Use the Winkey+R key combination to open the Run window and in the search field type appwiz.cpl. Hit Enter and in the resulting list, look for recently installed programs that look potentially unwanted. If you find anything – uninstall it.
Re-open Run and this tie type msconfig. Hit Enter again and in the resulting window, go to the Startup tab. See if there are any shady programs there and if anything looks suspicious uncheck it and then select OK.
In the Start Menu search field, copy-paste the following line: notepad %windir%/system32/Drivers/etc/hosts . Open the first result and look at the bottom of the file where it says “Localhost”. If there are any IP addresses below that, tell us what they are in the comments since they might be coming from the unwanted software.

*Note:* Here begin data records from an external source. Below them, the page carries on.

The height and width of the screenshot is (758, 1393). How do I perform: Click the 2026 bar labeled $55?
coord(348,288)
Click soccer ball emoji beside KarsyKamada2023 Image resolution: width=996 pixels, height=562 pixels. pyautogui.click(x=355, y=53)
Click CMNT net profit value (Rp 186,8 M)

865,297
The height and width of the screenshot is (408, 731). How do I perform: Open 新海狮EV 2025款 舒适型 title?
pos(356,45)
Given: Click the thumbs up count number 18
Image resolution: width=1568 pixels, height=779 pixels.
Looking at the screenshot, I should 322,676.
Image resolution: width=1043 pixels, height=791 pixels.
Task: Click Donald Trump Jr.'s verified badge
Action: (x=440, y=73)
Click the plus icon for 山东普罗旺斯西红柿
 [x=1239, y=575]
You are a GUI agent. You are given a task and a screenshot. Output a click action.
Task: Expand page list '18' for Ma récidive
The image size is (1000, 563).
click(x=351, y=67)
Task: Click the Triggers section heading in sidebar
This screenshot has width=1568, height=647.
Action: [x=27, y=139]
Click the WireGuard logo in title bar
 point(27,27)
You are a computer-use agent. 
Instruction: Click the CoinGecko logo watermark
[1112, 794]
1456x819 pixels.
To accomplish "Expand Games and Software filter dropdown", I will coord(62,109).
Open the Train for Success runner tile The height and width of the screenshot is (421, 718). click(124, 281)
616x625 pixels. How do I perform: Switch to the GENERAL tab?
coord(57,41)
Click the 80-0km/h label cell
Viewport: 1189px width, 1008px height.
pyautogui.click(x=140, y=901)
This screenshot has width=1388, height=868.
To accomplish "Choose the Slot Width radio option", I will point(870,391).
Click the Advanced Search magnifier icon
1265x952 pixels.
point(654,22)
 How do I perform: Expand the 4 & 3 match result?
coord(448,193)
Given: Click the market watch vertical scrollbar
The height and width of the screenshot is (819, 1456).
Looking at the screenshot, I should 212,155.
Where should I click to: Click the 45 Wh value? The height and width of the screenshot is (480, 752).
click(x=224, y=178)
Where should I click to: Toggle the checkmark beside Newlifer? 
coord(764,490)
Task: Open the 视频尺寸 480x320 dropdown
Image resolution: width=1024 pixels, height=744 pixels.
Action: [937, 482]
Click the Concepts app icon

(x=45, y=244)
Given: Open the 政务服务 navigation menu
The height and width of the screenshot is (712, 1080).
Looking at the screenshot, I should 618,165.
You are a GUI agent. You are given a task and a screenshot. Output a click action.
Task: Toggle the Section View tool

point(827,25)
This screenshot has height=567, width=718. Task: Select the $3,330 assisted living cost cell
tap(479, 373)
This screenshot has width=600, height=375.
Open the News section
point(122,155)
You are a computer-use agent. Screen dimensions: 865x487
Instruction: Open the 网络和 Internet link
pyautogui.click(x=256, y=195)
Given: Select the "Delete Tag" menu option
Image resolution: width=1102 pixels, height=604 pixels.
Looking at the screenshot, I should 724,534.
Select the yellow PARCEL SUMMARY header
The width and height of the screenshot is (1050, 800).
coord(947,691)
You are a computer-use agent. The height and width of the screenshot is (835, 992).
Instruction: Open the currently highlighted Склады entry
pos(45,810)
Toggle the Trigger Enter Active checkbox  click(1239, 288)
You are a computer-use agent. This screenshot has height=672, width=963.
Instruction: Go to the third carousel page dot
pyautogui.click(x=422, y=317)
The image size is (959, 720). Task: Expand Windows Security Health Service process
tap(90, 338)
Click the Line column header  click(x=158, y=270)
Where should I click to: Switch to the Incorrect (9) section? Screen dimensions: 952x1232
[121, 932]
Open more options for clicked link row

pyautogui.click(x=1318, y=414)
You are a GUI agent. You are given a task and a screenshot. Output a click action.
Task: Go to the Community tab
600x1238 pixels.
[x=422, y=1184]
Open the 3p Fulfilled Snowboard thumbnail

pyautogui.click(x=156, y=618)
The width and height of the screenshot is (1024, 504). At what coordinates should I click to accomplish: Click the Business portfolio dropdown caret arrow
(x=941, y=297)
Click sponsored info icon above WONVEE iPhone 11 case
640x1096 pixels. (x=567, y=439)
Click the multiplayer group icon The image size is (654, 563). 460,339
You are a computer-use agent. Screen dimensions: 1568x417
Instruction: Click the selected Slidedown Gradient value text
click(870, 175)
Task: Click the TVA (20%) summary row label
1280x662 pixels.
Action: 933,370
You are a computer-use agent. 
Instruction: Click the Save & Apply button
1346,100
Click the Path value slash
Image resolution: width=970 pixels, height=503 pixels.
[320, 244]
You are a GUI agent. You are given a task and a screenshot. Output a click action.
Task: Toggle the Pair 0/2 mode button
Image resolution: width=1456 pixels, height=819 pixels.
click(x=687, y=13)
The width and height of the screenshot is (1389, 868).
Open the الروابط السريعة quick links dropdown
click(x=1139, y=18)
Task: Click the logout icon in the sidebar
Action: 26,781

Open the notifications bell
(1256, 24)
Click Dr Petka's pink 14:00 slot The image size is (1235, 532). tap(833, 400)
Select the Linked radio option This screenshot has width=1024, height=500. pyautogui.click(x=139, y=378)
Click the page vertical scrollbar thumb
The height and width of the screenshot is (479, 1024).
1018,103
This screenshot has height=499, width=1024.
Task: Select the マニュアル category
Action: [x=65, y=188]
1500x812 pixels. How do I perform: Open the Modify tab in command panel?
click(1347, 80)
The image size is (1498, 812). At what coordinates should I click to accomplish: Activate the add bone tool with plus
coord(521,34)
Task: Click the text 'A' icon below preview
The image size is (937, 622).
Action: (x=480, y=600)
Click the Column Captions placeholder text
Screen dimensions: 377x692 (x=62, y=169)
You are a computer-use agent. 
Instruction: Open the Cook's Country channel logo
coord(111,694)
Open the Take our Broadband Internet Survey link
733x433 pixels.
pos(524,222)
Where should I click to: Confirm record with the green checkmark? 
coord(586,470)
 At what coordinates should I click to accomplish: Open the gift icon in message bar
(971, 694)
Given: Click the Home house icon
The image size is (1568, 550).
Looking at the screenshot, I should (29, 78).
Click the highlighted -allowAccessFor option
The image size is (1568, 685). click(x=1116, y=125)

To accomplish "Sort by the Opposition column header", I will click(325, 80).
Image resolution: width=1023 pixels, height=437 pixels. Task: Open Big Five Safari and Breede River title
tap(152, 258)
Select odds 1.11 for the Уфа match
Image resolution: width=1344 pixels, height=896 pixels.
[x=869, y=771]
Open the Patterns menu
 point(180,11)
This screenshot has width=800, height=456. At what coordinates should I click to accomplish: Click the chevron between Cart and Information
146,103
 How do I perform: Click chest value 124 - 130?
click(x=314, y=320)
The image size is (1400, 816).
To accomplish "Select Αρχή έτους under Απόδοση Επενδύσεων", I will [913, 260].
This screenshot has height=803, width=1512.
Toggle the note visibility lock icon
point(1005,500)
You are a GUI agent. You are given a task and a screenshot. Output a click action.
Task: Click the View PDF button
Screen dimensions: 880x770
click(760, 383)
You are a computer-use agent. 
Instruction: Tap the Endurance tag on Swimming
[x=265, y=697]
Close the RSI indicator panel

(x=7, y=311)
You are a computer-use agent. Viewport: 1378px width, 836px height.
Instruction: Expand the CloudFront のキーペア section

Type Network Connections in the Windows search field and click on the first result. Right-click on the adapter that you are using at the moment and go to Properties > Internet Protocol Version 4 (TCP/IP) > Properties.
If the DNS line is not set to Obtain DNS server automatically, make sure to check that option.
Now go to Advanced > DNS tab and remove everything in DNS server addresses, in order of use.
Right-click on your browser’s icon and select Properties. Delete everything in Target that is after .exe”.
For Chrome users
Close Chrome and go to this folder: C:/Users/*Your username*/AppData/Local/Google/Chrome/User Data. Change the name of the Default folder to Backup Default. Re-open Chrome.
For Firefox users
Open Firefox and click on the Main Menu > Add-ons > Extensions. If you see anything suspicious there, remove it.
For IE users
When you open the browser, go to Tools > Manage Ad-ons and remove the unwanted software if you see it there. Next, go to Tools > Internet options and change the homepage URL to whatever you are normally using.
Open Run (Winkey+R), type Regedit and click on OK. Next, press Ctrl+F and type the malware name. Hit Enter and delete everything that gets found.
If there are no results from the search, manually visit those folders in the Registry Editor.
- HKEY_CURRENT_USER/Software/Microsoft/Internet Explorer/Main
If you find there any suspicious keys that have names with a lot of random letters and numbers, delete them or if you are not sure, tell us in the comments what you saw.